Für Berlin wurden keine Zahlen erhoben, erklärt Johanna Karpenstein, die Projektleiterin. Das sei bisher noch eine „empirische Lücke“. Dennoch unterstreicht die Studie, dass die psychische Gesundheit nach Aussage der Fachkräfte während der Corona-Beschränkungen negativ beeinflusst wurde, weil psychisch stabilisierende Freizeitangebote nicht stattfinden konnten. Das hat sich auch am BBZ in Berlin bemerkbar gemacht.

Darlehnen reicht nicht für Laptop-Zubehör

Um die Schü­le­r*in­nen als Gruppe zu vernetzen, wurden durch das BBZ alternative Online-Treffen angeboten. „Damit haben wir bei Weitem aber nicht alle Schüler erreicht“, sagt Kocadag. Wie beim Distanzunterricht seien auch bei den Freizeitaktivitäten technische Probleme aufgetreten, sodass nicht alle teilnehmen konnten. Neben fehlenden digitalen Endgeräten könnten sich viele Geflüchtete kein WLAN leisten und mit mobilen Daten funktionieren die Videokonferenzen nur schlecht.

Laut dem LAF seien bis Ende April dieses Jahres 1.326 Anträge auf digitale Endgeräte bearbeitet worden. „Rund 90 Prozent der Anträge wurden bewilligt“, so Monika Hebbinghaus, Pressereferentin des LAF. Ablehnungen resultierten aus fehlender Zuständigkeit, bereits durch die Schule zur Verfügung gestellten Leihgeräten oder nicht anerkannten Bildungsgängen.

In der Zwischenzeit wurde auch Amiris Laptop-Antrag vom LAF bewilligt. Sie erhält rund sieben Monate nachdem sie ihren Erstantrag gestellt hat, ein Darlehen von 250 Euro. „Da bleibt kein Geld für die Software oder eine Maus“, sagt Kocadag.

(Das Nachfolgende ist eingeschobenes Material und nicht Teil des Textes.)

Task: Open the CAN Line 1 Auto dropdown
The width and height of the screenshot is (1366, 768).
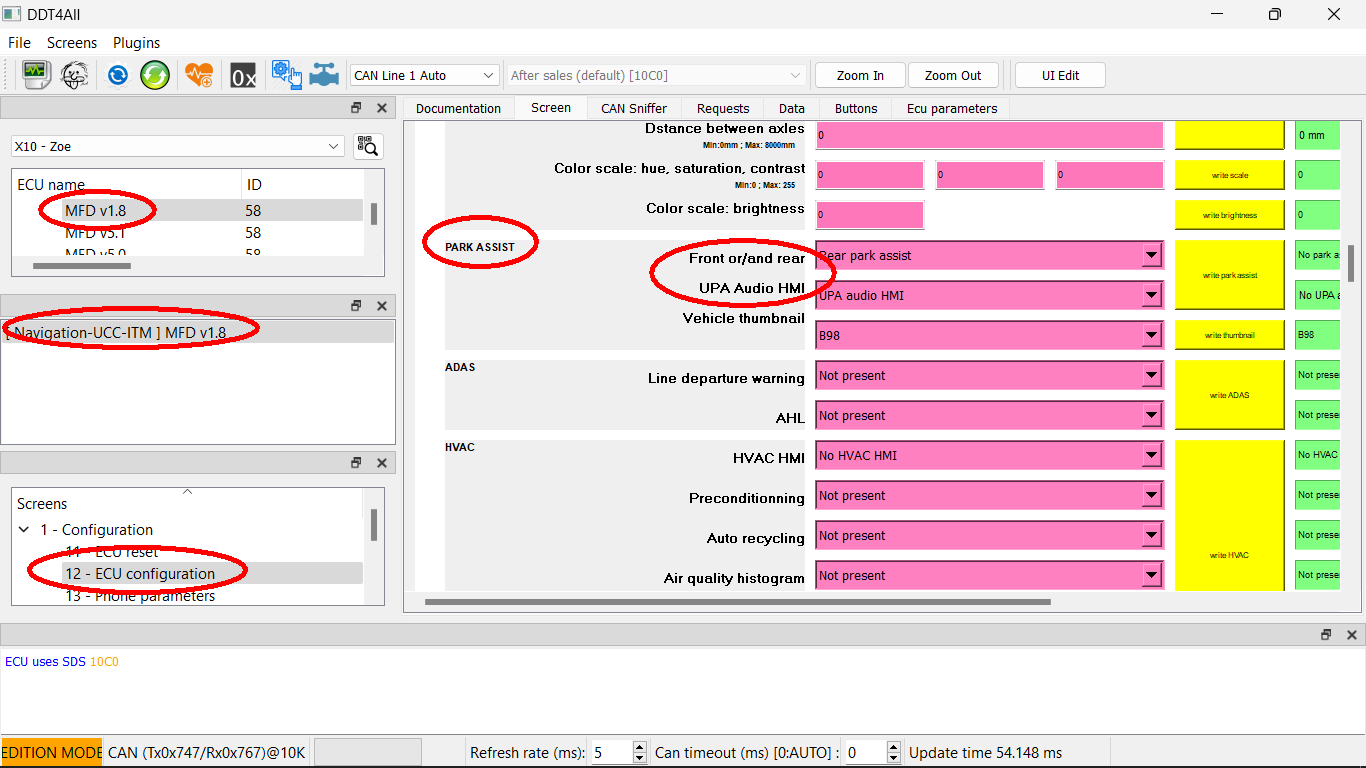Action: tap(423, 75)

Für die Sozialarbeiterin ist deshalb klar, dass sie gemeinsam mit Amiri Widerspruch einlegen wird. Zum einen, weil die anderen Schü­le­r*in­nen im Schnitt rund 100 Euro mehr bekommen hätten, und zum anderen, weil Laptops auch für den Präsenzunterricht notwendig seien.

Schließlich, so ist zumindest zu hoffen, wird die Digita­li­sie­rungs­of­fen­sive unter Corona in den Schulen nicht einfach zurückgedreht, sobald das ersehnte Pandemieende näherrückt.